圖4 酶解溫度對多糖得率的影響Fig.4 Effects of enzymolysis temperatures on the yield of polysaccharides

圖5 液料比對多糖得率的影響Fig.5 Effects of liquid-solid ratios on the yield of polysaccharides

表2 馬齒莧多糖提取的正交試驗結果Table 2 Orthogonal test results of Portulaca oleracea polysaccharides

2.6 馬齒莧多糖提取的正交試驗

由表2 可知，試驗中各因素對馬齒莧多糖得率影響的主次順序為：D＞B＞C＞A，即酶解溫度的影響最大，果膠酶添加量和酶解時間次之，纖維素酶添加量的影響最小。對馬齒莧多糖進行提取的最優組合為：A2B3C2D2，即纖維素酶添加量1.5%，果膠酶添加量2.0%，酶解時間100 min，酶解溫度50 ℃。為確定最佳提取工藝條件的穩定性和可靠性，按照此條件做驗證試驗，重復3 次，得到的馬齒莧多糖得率為(19.83±0.41)mg/g，高于正交試驗中的所有試驗結果，說明該工藝條件穩定可靠。

2.7 馬齒莧多糖體外抗氧化活性

2.7.1 馬齒莧多糖對DPPH·的清除作用

DPPH·是一種很穩定的氮族自由基，在無水乙醇溶液中呈紫色，被還原劑還原后顏色變淡甚至消失，被廣泛應用于評價物質的抗氧化活性[21]。由圖6 可以看出，馬齒莧多糖和VC 對DPPH·的清除能力與質量濃度呈現出較強的依賴關系，通過線性回歸方程計算得到馬齒莧多糖的半數清除率IC50為0.182 mg/mL，而VC 的IC50為0.234 mg/mL。說明在相同濃度下，馬齒莧多糖對DPPH·的清除能力強于VC。

圖6 馬齒莧多糖對DPPH·的清除作用Fig.6 Scavenging effects of Portulaca oleracea polysaccharides on DPPH free radical

2.7.2 馬齒莧多糖對·OH 的清除作用

·OH 是一種生物體內活性最強的氧族自由基，可與水楊酸反應生成紫色物質，加入抗氧化劑后，溶液顏色變淺甚至消失[21]。由圖7 可以看出，馬齒莧多糖和VC 對·OH 的清除能力與質量濃度呈現出較強的依賴關系，通過線性回歸方程分析，馬齒莧多糖對·OH 的IC50為0.305 mg/mL，而VC 對·OH 的IC50為0.340 mg/mL，說明馬齒莧多糖對·OH 的清除能力強于VC。

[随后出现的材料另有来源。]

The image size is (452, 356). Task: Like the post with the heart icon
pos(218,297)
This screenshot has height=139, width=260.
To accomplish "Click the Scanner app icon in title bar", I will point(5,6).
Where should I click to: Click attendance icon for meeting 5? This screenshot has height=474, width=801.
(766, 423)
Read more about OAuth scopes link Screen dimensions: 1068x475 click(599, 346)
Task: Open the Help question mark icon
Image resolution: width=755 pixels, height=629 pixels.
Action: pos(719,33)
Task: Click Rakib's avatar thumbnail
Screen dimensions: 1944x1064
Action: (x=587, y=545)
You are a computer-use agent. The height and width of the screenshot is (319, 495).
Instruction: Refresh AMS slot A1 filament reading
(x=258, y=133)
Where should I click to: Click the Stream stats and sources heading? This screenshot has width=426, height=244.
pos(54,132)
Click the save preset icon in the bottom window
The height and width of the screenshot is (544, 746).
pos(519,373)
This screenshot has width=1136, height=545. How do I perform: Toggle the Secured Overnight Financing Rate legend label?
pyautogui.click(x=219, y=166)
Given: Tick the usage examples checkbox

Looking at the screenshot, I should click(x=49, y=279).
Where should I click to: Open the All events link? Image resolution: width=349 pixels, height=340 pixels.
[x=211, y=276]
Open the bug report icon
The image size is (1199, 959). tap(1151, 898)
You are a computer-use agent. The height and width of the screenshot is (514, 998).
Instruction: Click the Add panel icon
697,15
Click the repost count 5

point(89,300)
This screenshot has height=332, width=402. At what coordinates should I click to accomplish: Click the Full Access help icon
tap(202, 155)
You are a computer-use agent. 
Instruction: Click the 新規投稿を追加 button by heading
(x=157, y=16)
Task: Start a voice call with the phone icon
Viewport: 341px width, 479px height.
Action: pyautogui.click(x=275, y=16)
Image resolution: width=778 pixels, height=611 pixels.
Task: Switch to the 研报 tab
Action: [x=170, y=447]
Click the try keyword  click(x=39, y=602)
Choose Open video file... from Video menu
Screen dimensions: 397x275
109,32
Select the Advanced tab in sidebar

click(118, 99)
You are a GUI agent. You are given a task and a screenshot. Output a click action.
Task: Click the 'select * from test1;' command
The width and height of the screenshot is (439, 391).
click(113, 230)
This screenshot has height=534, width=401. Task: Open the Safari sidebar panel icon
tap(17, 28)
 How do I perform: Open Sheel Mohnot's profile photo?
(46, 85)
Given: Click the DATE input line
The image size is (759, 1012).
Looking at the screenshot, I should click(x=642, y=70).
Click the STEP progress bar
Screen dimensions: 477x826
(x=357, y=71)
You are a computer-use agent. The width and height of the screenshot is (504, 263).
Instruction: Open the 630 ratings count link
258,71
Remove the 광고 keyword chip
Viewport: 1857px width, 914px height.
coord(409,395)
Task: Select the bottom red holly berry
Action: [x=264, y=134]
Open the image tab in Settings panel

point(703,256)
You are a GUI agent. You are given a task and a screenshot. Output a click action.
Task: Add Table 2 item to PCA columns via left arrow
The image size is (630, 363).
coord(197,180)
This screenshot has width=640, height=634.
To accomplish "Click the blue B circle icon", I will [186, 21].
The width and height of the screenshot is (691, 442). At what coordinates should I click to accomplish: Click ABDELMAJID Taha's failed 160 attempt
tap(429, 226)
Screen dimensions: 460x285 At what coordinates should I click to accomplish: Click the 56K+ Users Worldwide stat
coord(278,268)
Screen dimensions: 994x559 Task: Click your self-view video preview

圖7 馬齒莧多糖對OH·的清除作用Fig.7 Scavenging effects of Portulaca oleracea polysaccharides on OH free radical

3 結論

我國每年都會產生大量馬齒莧野生資源，大多作為飼料供動物食用或作為廢棄物被舍棄。研究表明，馬齒莧中含有豐富多糖成分，是一種極具經濟效益的天然多糖來源。本研究對馬齒莧多糖纖維素酶和果膠酶雙酶法提取條件進行了優化，確定了最佳工藝條件為：纖素酶和果膠酶加入量分別為1.5%和2.0%，酶解時間100 min，酶解溫度50 ℃，液料比25∶1（mL/g），此提取工藝具有良好的穩定性。最佳提取工藝條件下馬齒莧多糖得率為19.83 mg/g，高于單一纖維素酶或果膠酶法提取法得率。體外抗氧化試驗表明，馬齒莧多糖具有較好的清除DPPH·和·OH 活性作用。本試驗的研究成果為馬齒莧多糖作為保健食品實現工業化生產提供了理論支持，有著良好的發展前景。